Die Mittagsfrau: Roman (German Edition)
Schließlich würde sich die Base wundern, dass sie den Brief von ihren Nichten und nicht von ihrer Base erhielt. Gewiss würde Ihnen unsere Mutter die besten Wünsche senden, doch leider erfreut sie sich in den vergangenen Jahren keiner prächtigen Gesundheit. Mit herzlichen Grüßen, Ihre Nichten Martha und Helene Würsich.
Helene fragte sich, ob die Tante wohl noch unter jener Adresse wohnte. Musste sie nicht im Laufe der Jahre einmal geheiratet haben und heute einen anderen Namen tragen? Natürlich mochte die Tante staunen, weshalb man nach so vielen Jahren einen Kontakt aufnahm – zumal etwas vorgefallen sein musste, das zu dem Verschweigen jener mütterlichen Base aus den erzählten Geschichten der Familie geführt hatte. Doch Helenes Wunsch, diesen Brief zu schreiben, ihre Neugier und die Hoffnung auf eine Antwort aus Berlin ließen sie schnell alle Bedenken beiseite schieben.

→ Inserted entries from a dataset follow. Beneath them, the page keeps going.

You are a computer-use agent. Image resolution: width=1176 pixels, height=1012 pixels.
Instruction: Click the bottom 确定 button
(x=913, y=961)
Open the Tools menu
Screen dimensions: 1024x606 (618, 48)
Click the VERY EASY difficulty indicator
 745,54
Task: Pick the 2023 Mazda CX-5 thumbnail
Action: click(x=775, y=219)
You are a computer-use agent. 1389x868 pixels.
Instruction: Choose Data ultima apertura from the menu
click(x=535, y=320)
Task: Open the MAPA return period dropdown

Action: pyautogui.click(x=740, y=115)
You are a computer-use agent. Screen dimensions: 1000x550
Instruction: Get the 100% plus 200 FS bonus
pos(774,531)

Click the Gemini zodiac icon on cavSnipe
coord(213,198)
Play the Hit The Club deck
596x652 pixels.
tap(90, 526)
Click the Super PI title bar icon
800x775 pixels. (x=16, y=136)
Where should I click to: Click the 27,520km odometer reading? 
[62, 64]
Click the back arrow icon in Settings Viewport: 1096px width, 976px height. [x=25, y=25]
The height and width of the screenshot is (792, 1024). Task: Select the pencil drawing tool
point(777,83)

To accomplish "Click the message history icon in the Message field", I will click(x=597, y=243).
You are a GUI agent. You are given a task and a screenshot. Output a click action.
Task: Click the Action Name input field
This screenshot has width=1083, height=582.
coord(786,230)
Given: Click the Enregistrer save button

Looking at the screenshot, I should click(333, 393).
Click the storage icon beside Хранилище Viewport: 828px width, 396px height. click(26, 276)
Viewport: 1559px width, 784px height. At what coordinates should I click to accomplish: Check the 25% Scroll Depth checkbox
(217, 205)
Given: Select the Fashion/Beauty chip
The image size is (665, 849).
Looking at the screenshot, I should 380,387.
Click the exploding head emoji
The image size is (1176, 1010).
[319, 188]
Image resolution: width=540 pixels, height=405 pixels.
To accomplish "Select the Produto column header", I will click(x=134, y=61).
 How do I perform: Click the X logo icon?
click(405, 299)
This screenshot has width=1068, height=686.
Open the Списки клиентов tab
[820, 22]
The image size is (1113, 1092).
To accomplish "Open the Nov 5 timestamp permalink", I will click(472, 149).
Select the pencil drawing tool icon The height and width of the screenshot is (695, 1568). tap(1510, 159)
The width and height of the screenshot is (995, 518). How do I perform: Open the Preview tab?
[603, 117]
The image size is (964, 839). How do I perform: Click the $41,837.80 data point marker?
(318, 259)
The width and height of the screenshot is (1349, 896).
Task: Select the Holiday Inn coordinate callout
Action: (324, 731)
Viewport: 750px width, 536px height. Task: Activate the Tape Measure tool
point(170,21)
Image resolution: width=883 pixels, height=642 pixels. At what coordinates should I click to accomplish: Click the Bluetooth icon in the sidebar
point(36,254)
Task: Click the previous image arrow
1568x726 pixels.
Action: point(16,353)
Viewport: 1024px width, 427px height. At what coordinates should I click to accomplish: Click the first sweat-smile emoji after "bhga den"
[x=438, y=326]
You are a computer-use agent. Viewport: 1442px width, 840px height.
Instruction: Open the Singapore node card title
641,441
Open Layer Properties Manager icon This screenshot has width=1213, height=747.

Es wurde Ostern, ehe der Postbote einen selten schmalen, gefalteten Umschlag brachte, auf dem ihr Name stand: Fräulein Helene Würsich. Die Tante schrieb mit einer schwungvollen, beinahe auf dem rechten Rücken liegenden Schrift, die obere Schleife ihres Hs lag sanft auf dem feingestrichelten e. Das sei ja eine ungeheure Überraschung! Nach diesem Ausruf ließ die Tante zwei Zeilen frei. Schon lange habe sie nichts von ihrer verrückten Cousine gehört. Es freue sie aufrichtig, dass es mit den Jahren offenbar zwei Kinder gebe, denn ihr Kontakt sei nach der Geburt des ersten Kindes, Martha, abgerissen. Sie habe sich schon gefragt, ob ihre Cousine wegen früherer Streitigkeiten den Kontakt verweigere oder gar im Kindbettfieber gestorben sei. Im Postskriptum fragte Tante Fanny ihre Nichten, ob deren Mutter ernstlich erkrankt sei.
Ein Briefwechsel begann. Über die Mutter sei wenig zu berichten, da es ihr seit Jahren nicht gut gehe und wohl kein Arzt ihr helfen könne. Helene überlegte mit Martha, wie sie den Zustand ihrer Mutter beschreiben konnten. Eine schlechte Verfassung sagte wenig, zumal der Mutter organisch nichts fehlte. Ihnen fiel die Mittagsfrau ein, von der das Mariechen von Zeit zu Zeit sprach. Mit einem merkwürdigen Lächeln bemerkte das Mariechen dann, ihre Dame, wie sie die Mutter nannte, weigere sich einfach, mit der Mittagsfrau zu sprechen. Da könne man nichts machen, sagte das Mariechen und zuckte die Schultern. Dabei müsse die Dame nichts weiter tun, als der Mittagsfrau eine volle Stunde lang von der Verarbeitung des Flachses zu erzählen, nichts sonst. Das Mariechen blinzelte. Nur ein wenig Wissen weitergeben. Martha und Helene kannten die Geschichte von der Mittagsfrau, solange sie denken konnten, es lag etwas Tröstliches in ihr, weil sie nahelegte, dass es sich bei der mütterlichen Verwirrung um nichts anderes als einen leicht zu verscheuchenden Fluch handelte. Da kann man nichts machen, sagte das Mariechen dann wieder und zuckte mit den Achseln, ihr Lächeln verriet, dass sie sich ihrer Mittagsfrau sicher war und nur ein winziges Mitleid für ihre ungläubige Dame empfand. Andererseits gehörte ihr ihre Dame auf diese Weise, unentrinnbar, ihr und ihrem Glauben. Doch Martha und Helene unterließen es, der Berliner Tante von der Mittagsfrau zu schreiben, sie wollten vermeiden, dass die Tante sie mit jenem ländlichem Volksglauben in Verbindung sah und ihnen Einfalt unterstellte. Also beließen sie es bei einer sachlichen Schilderung: ein unerklärliches Leiden, eine Seelenqual, deren Ursache schwer bestimmbar und deren Behandlung wohl unmöglich sei.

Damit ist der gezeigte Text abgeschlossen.